Using your data from part A, plot a graph of d (vertical
axis) vs. t2 (horizontal axis) . Draw a "best
fit" straight line through the points.
A1. Is the graph linear?
A2. What does it mean if the graph is linear?
A3. What does a linear graph indicate about the acceleration
of rolling objects?
A4. Does your data support hypothesis A? Briefly justify your
answer.
QUESTIONS FOR HYPOTHESIS B
Using your data from part B calculate d/t2 and
h/L. Then plot a graph of d/t2 vs. h/L with h/L on the horizontal axis.
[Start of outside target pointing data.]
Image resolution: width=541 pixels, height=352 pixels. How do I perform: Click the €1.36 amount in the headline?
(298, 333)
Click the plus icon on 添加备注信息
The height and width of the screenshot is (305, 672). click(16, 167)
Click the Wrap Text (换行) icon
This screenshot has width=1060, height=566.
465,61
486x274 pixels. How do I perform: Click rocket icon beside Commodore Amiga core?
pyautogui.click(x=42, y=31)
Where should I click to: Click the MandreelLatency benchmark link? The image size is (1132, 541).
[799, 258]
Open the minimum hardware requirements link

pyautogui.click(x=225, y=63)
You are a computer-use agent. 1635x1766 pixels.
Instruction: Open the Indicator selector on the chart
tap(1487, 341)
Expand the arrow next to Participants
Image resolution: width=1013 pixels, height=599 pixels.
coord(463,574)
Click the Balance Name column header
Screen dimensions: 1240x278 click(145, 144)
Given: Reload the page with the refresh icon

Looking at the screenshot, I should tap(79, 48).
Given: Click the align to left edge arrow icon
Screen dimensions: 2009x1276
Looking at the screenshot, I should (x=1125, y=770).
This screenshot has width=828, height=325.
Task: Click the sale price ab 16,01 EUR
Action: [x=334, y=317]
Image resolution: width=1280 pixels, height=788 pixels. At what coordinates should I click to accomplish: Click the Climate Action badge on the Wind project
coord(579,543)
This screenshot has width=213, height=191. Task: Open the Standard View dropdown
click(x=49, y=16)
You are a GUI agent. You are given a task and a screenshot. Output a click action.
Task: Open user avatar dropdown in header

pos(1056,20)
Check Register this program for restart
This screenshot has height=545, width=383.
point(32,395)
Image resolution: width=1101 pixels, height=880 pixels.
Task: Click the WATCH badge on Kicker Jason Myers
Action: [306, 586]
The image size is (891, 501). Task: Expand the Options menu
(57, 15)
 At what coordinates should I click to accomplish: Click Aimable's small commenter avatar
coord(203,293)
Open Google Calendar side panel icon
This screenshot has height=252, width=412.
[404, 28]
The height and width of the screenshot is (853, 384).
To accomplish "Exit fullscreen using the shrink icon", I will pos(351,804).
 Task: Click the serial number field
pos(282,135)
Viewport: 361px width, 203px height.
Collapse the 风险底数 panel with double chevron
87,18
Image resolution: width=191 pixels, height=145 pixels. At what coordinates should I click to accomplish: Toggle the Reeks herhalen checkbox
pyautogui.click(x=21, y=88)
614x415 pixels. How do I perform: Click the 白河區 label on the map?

Draw a "best fit" straight line
through the points.
B1. Is the graph linear?
B2. What does it mean if the graph is linear?
B3. Does your data support hypothesis B? Briefly justify
your answer
QUESTIONS FOR HYPOTHESIS C
The average speed of an object under constant acceleration
is distance divided by time. Plot a graph of d vs. t with t on the horizontal axis.
Draw a "best fit"
straight line through the points.
C1. Is the graph linear?
C2. What does it mean if the graph is linear?
C3. Does your data support hypothesis C?
GENERAL QUESTIONS
G1. What are the variables in this experiment?
G2. How did you control the can to be sure it did not roll off the side of the
board? Would this have any affect on the precision or accuracy of your measurements?
G3. How can you tell whether or not the points on the graph represent a linear
relationship? Would you expect them to be perfectly linear? Why or why not?
G4. Briefly discuss the problems encountered in making kinematic conclusions from
experimental data. Don't confuse the process of collecting data with the process
of drawing conclusions from it.